[DATASET RECORDS Boundary: Start]
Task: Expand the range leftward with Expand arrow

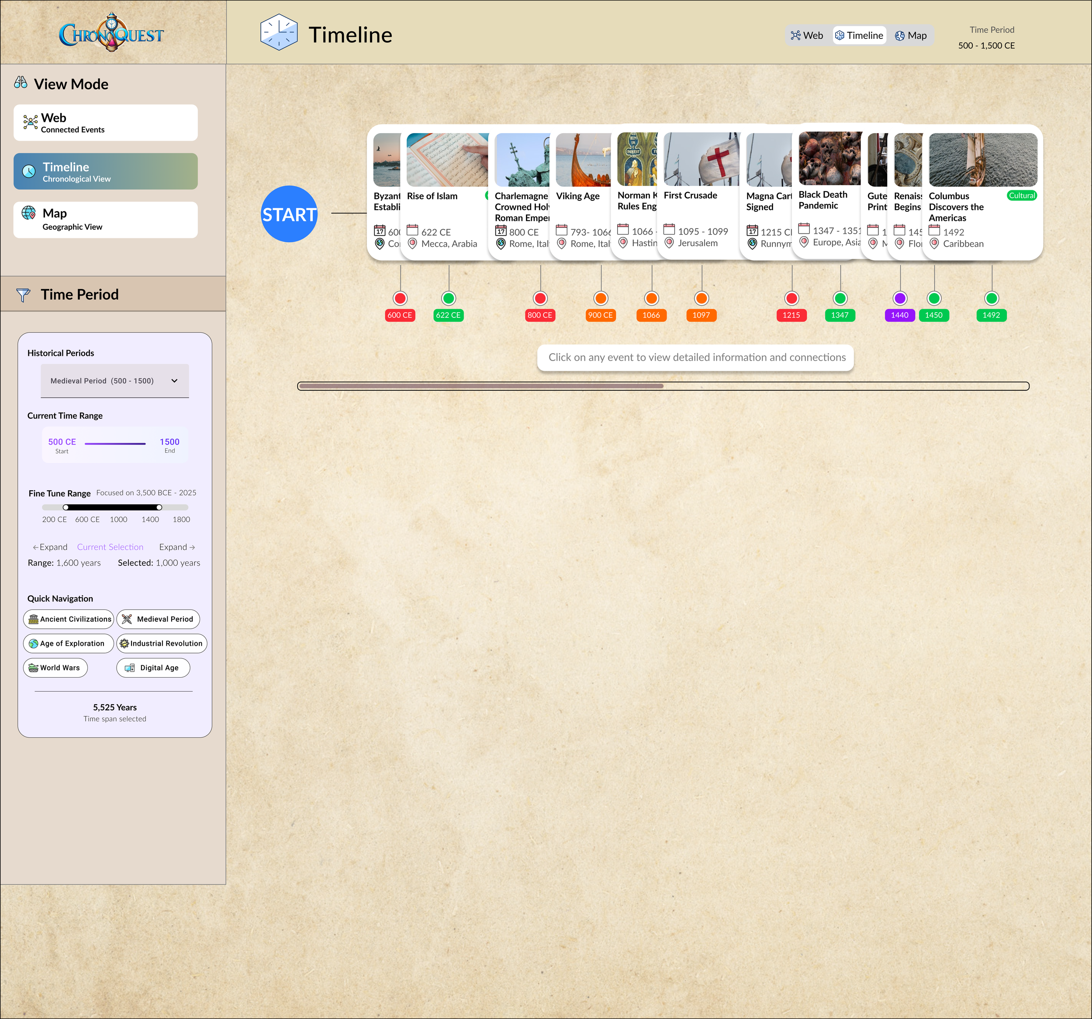Action: point(50,547)
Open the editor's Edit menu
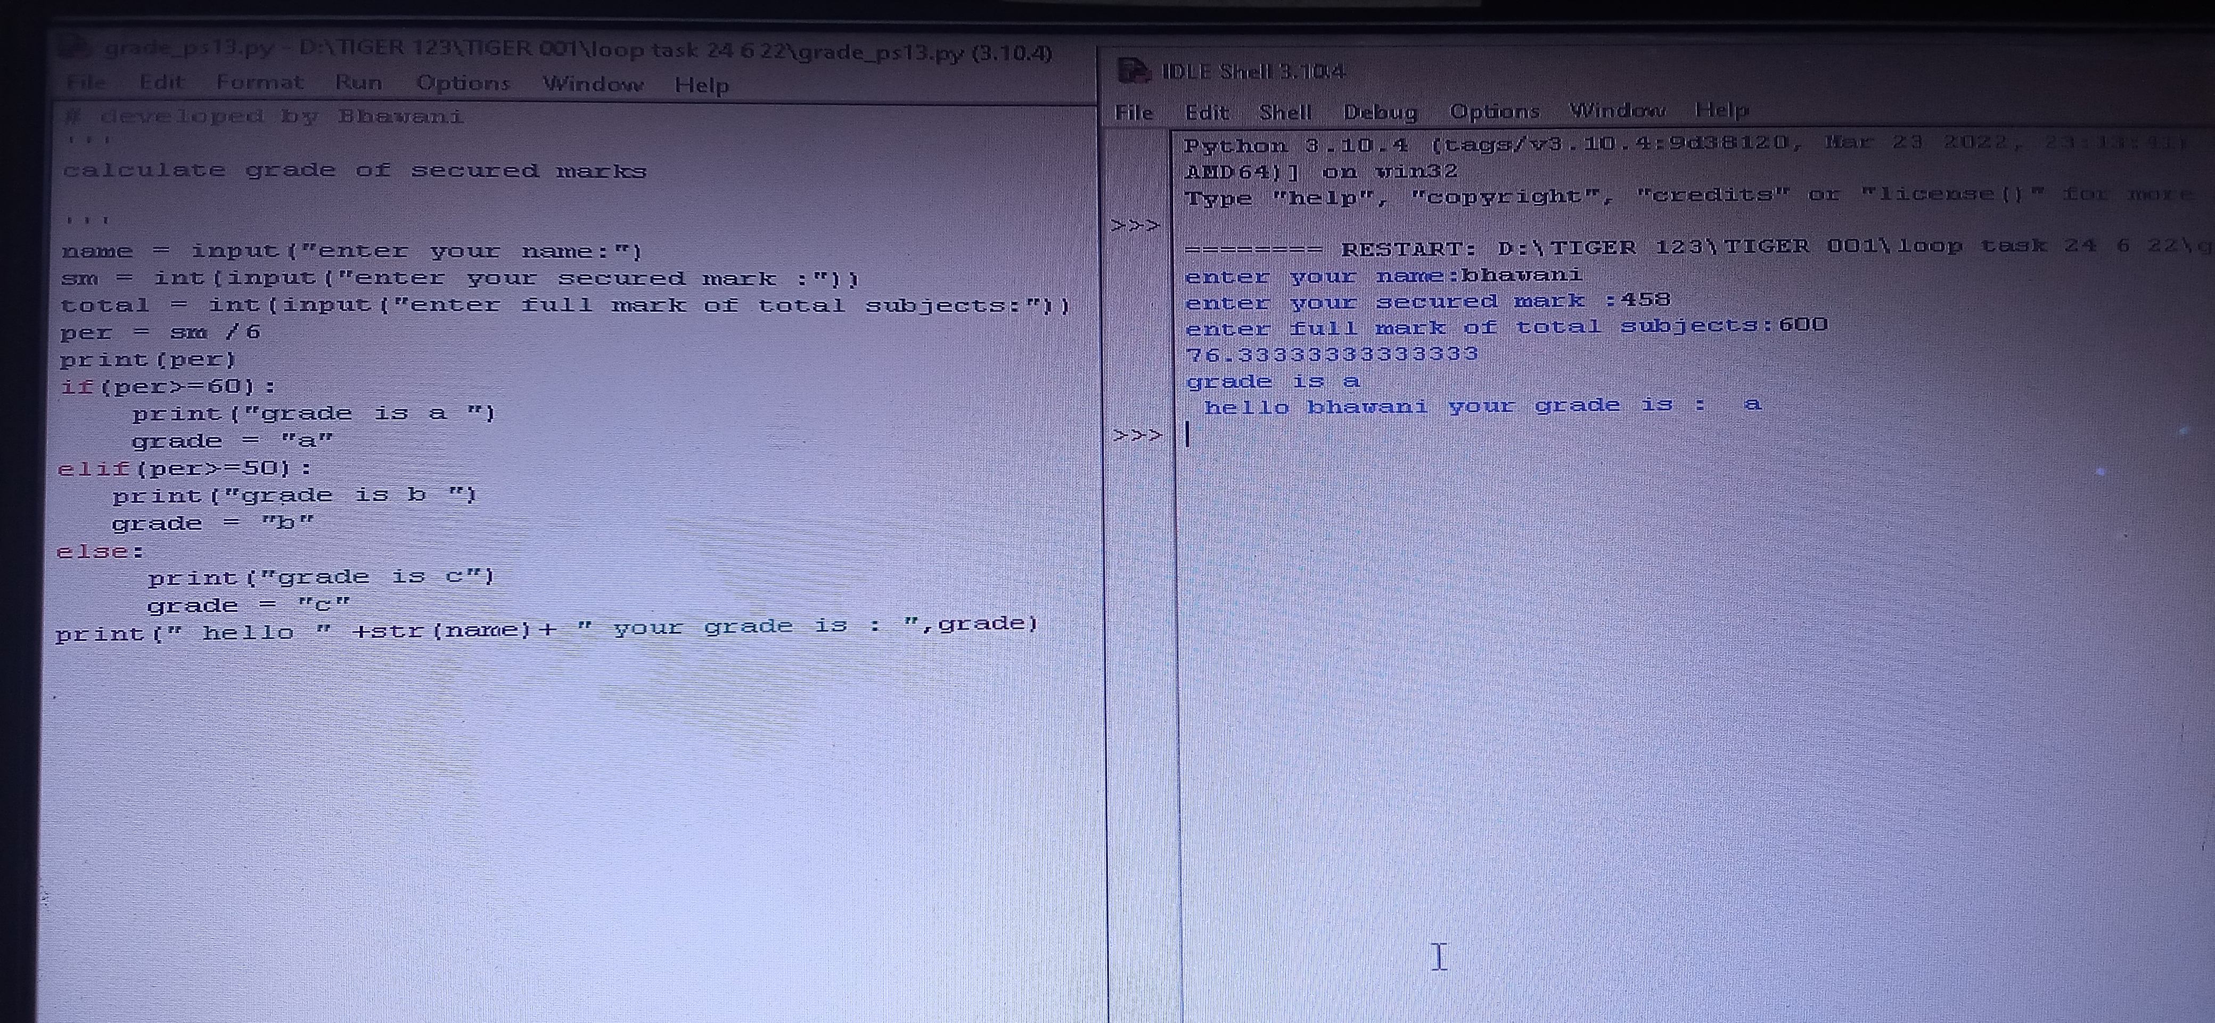This screenshot has width=2215, height=1023. pos(161,83)
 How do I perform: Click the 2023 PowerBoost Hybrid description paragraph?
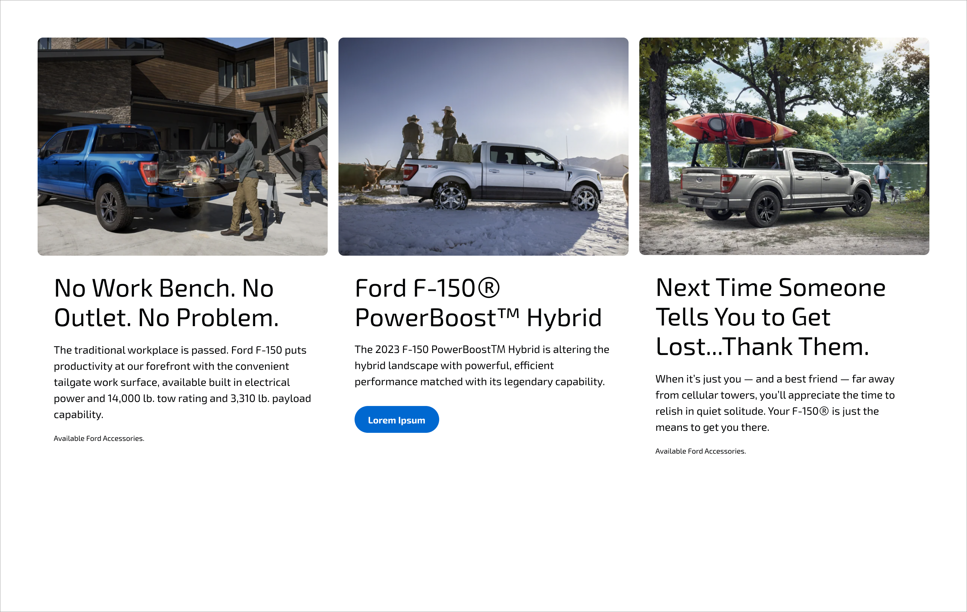(x=481, y=365)
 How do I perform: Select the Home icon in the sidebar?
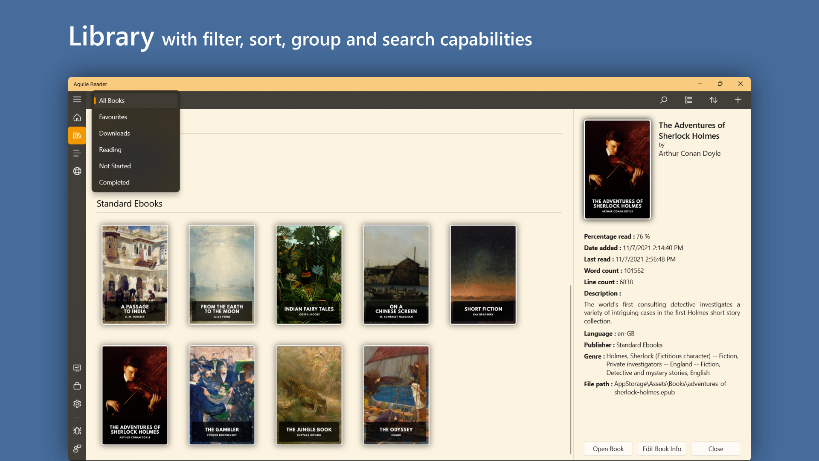point(77,118)
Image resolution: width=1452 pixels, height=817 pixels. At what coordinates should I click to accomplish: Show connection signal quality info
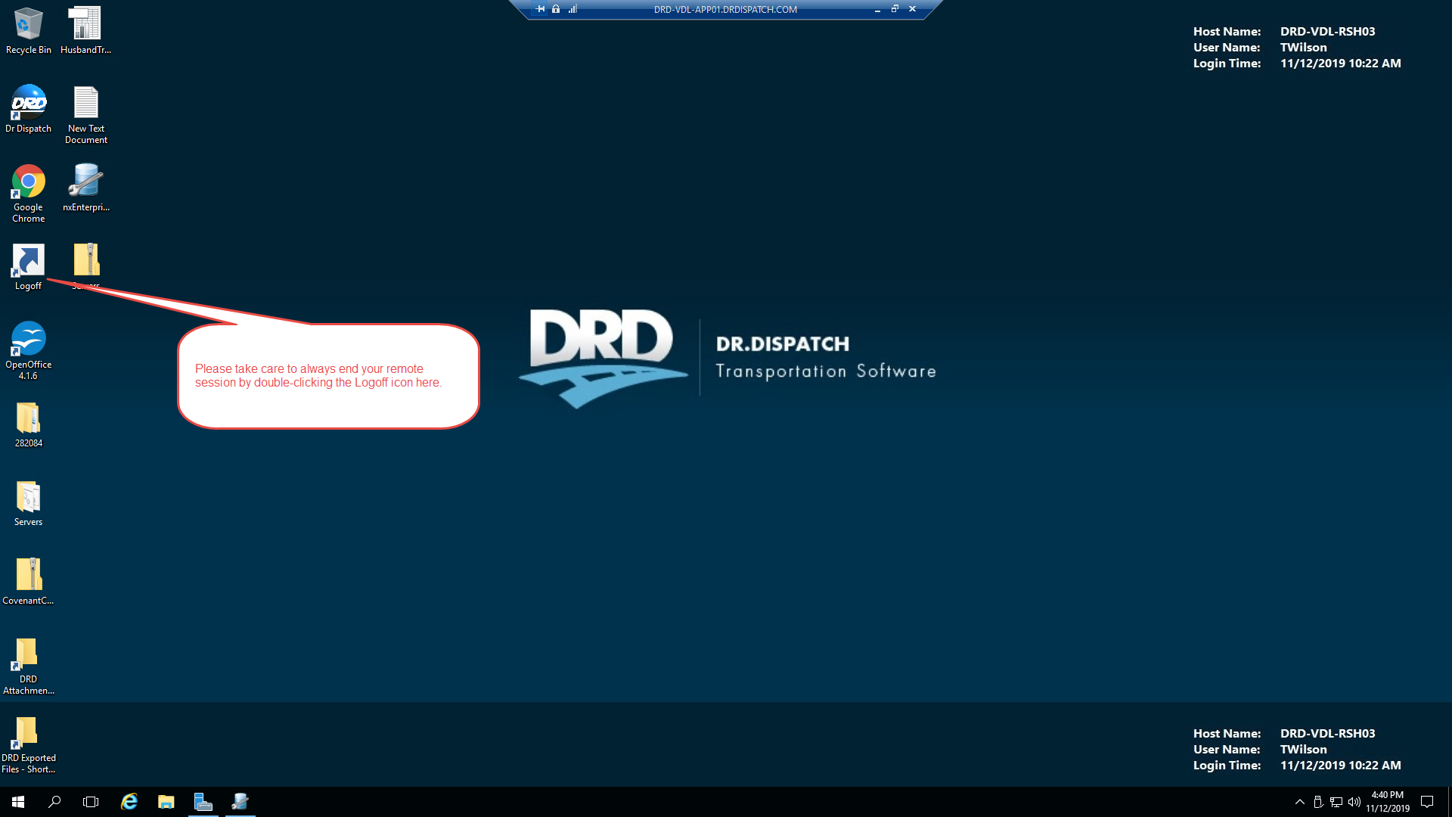(x=572, y=9)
[DATASET RECORDS Boundary: End]
Word for word, repeat each record above; leave out every picture.

(SOLUTION TO THIS TASK):
Task: Expand the range leftward with Expand arrow

Action: point(50,547)
Open the editor's Edit menu
This screenshot has width=2215, height=1023. pos(161,83)
 How do I perform: Click the 2023 PowerBoost Hybrid description paragraph?
(x=481, y=365)
 How do I perform: Select the Home icon in the sidebar?
point(77,118)
Image resolution: width=1452 pixels, height=817 pixels. At what coordinates should I click to accomplish: Show connection signal quality info
(x=572, y=9)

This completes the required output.